Wanna fight?

    Over at Brad Delong's there has been some fervent expressions of opinions about this. Tar and Feathers were mentioned.

    .... [C]onsider Elizabeth, who has just been diagnosed with breast cancer. Without insurance, she would purchase only the $20,000 mastectomy required to rid her body of the cancer. If she had purchased an insurance policy for $4,000 that paid off with a $40,000 cashier’s check upon diagnosis of breast cancer, she might purchase the $20,000 mastectomy and also a $20,000 breast reconstruction procedure. For economists, this behavior implies that the additional $40,000 in income from the insurance pool had increased her willingness to pay for the breast reconstruction so much that it is now greater than the $20,000 market price, causing her to purchase the second procedure. This moral hazard is efficient because she could have spent the additional $40,000 on anything she chose but opted to purchase the breast reconstruction. The purchase of this additional procedure represents a moral-hazard welfare gain to the extent that with the additional $40,000 in income, she would have now been willing to pay more than the $20,000 that it cost to produce the procedure...

    This is about the 4th manifestation of this proposition. Brad picked it up from another site named  the Incidental Economist which in turn was reprinting an updated  2004 article from Health  Affairs...

    As to the issue posed by it, whadaya think ?  I think it-like Paul Ryan's gift to political discourse-is anachronistic.The theory that empowering-  i.e. depriving of health care- Elizabeth will result in lower medical expenditures could have  been worth discussing in  1911, Today the chance that she could be terrified into becoming an efficient  do-it-yourself- evaluator of medical options is about  equal to her chance of becoming a self taught astronaught.Or Cardiac Surgeon.

    Theoretically an insurance company could be that savvy buyer  but that fatally conflicts with its mission of increasing shareholder value. .. 
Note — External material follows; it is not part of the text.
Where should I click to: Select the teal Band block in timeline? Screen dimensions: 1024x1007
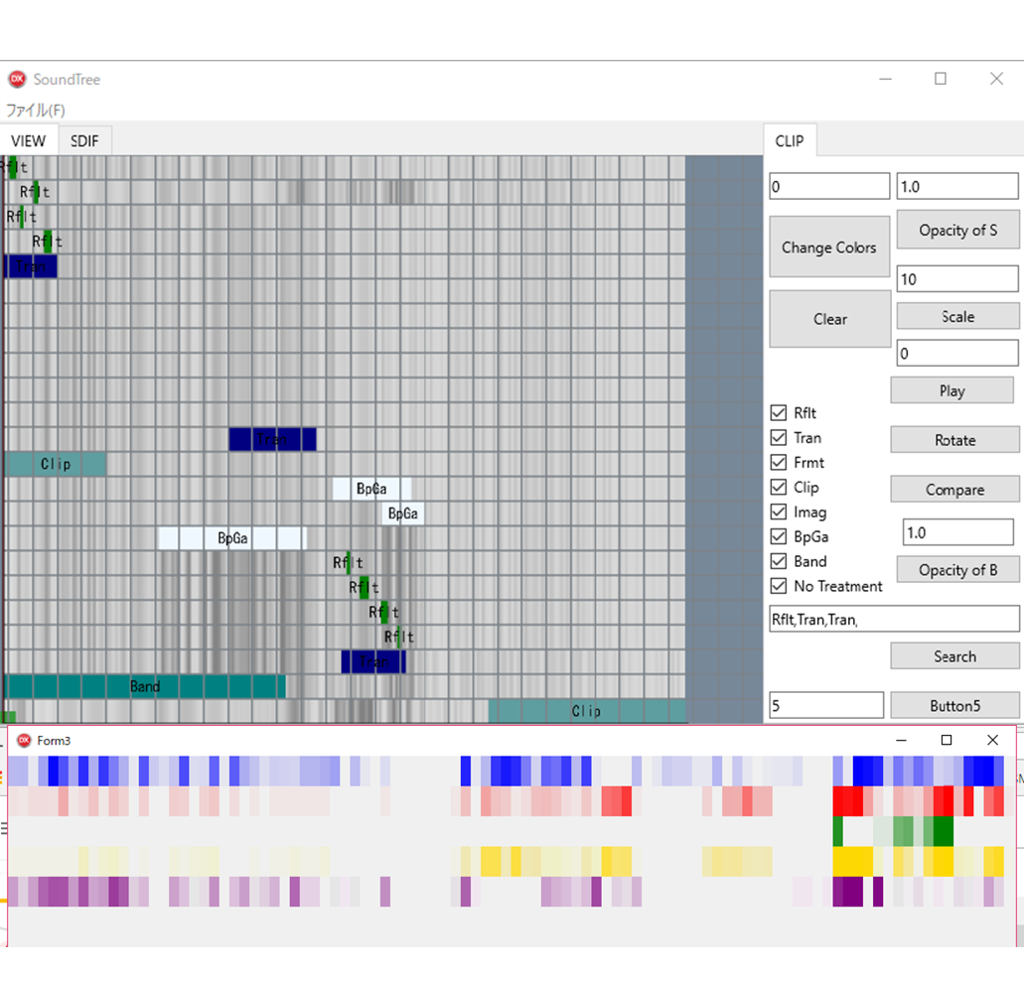tap(145, 687)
    Or single payer could provide a skilled medical buyer who would actually prefer to keep Elizabeth among the living. . At least-and perhaps, only- while there's a democrat in the White House. Right now the relatively new conservative UK government is recreating the long waiting lists  which the talkradioheads claim to be a characteristic of socialized  medicine whereas in fact it's one of socialized medicine under a conservative administration.